Paul Yew and others,

There are a number of Committee members that are concerned about (and,
indeed, have serious reservations about) the probable side effects of
superimposing comparatively high current DC on the signaling pairs. To date
we have had no systematic demonstration by Cisco or anyone else that this
arrangement is benign, and one of the charter items for the Committee is
that the DC powering scheme chosen "shall not degrade the transmission
environment".

And, as it happens, Cisco apparently did not choose to adopt some of the
isolation requirements that the Committee reaffirmed from existing 802.3
standards.

So it isn't quite such an opened-and-closed book situation as the marketing
hype would have you believe.

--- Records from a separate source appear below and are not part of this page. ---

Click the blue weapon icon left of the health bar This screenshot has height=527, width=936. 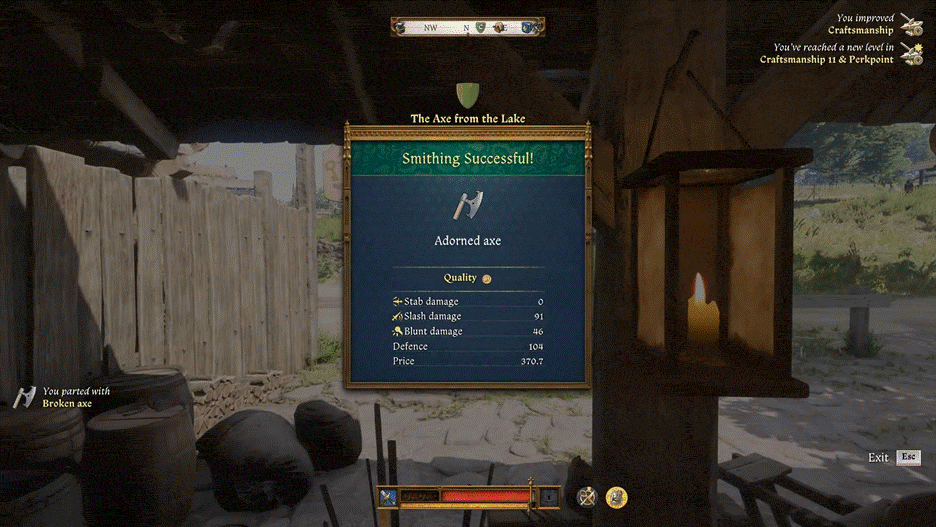(388, 496)
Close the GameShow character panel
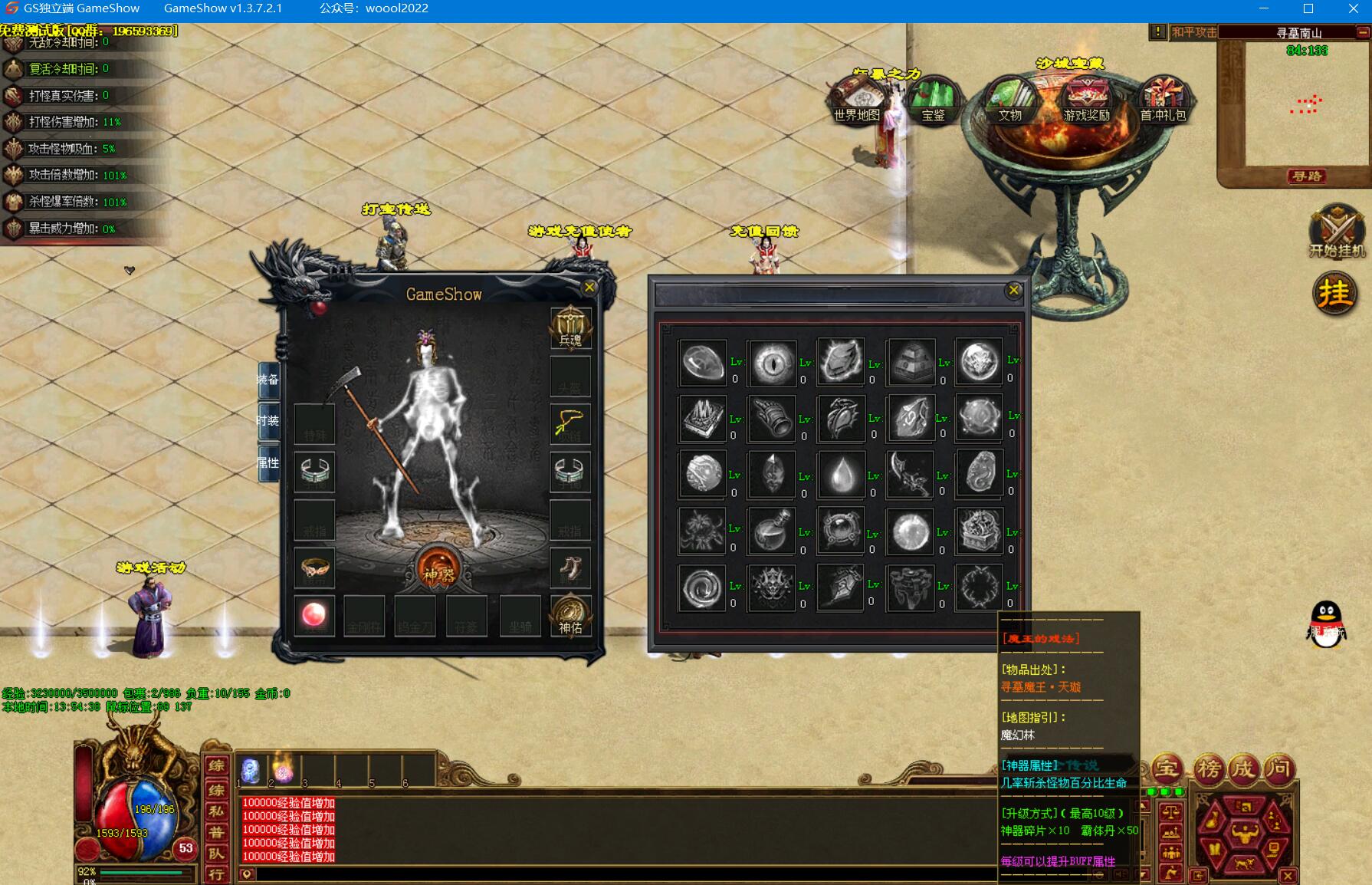Screen dimensions: 1372x885 click(589, 288)
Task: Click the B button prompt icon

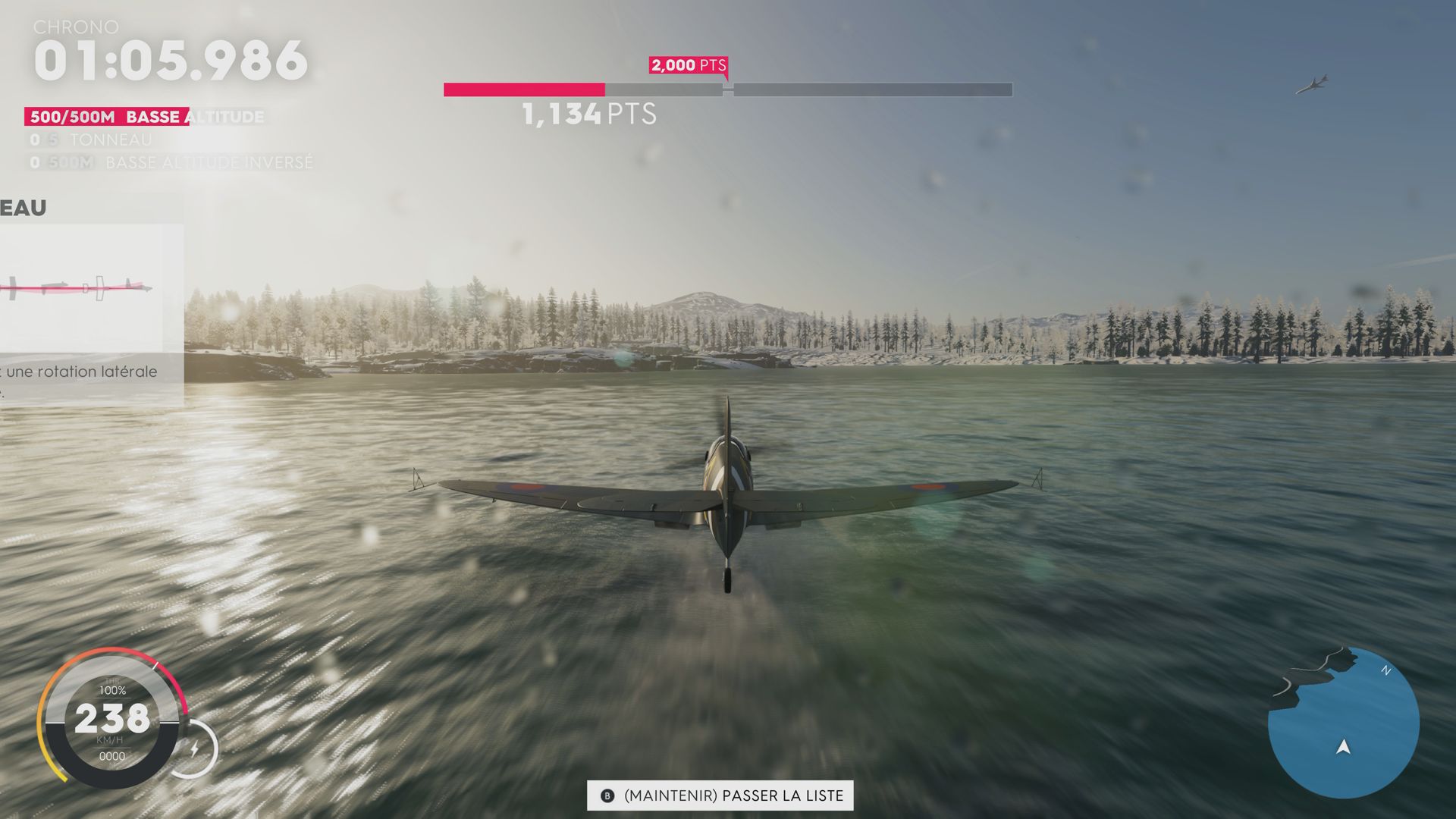Action: pos(606,796)
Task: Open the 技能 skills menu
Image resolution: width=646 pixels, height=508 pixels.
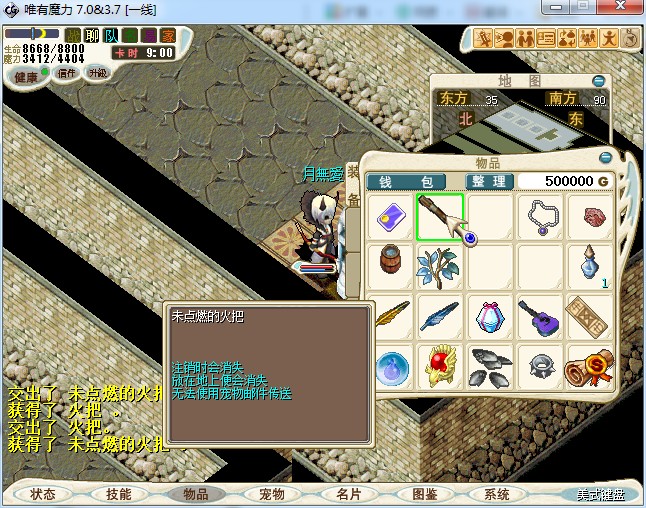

And the onus is on Cisco to provide enough
information to make their case, the "trust us" statements appearing here
notwithstanding.

At the March meeting Cisco asked the question "what do we have to do to
convince the Committee?". I have posted an answer to this at the IEEE
802.3af public web site:

	http://grouper.ieee.org/groups/802/3/af/public/mar00/index.html

It is titled "Recommended quantitative measurements of the parameters" and
is comprised of extracts from IEEE 802.3 and ANSI TP-PMD specifications.
These are the "numbers" that we all test our products against (hopefully)
and constitute the criteria for which ANY scheme (not just Cisco's) will
have to pass muster, in addition to the special requirements set forth by
the Committee.

I am sure that most of the Committee members are familiar with these
criteria, particularly in view of the fact that  many of the members
participated in the standards committees that drew up these requirements in
the first place.

A solid presentation of measurements of these parameters in an actual
operating system (with margins, not just PASS or FAIL results) would do a
lot to give the Committee sufficient information to evaluate the viability
of the Cisco design or any other that is proposed.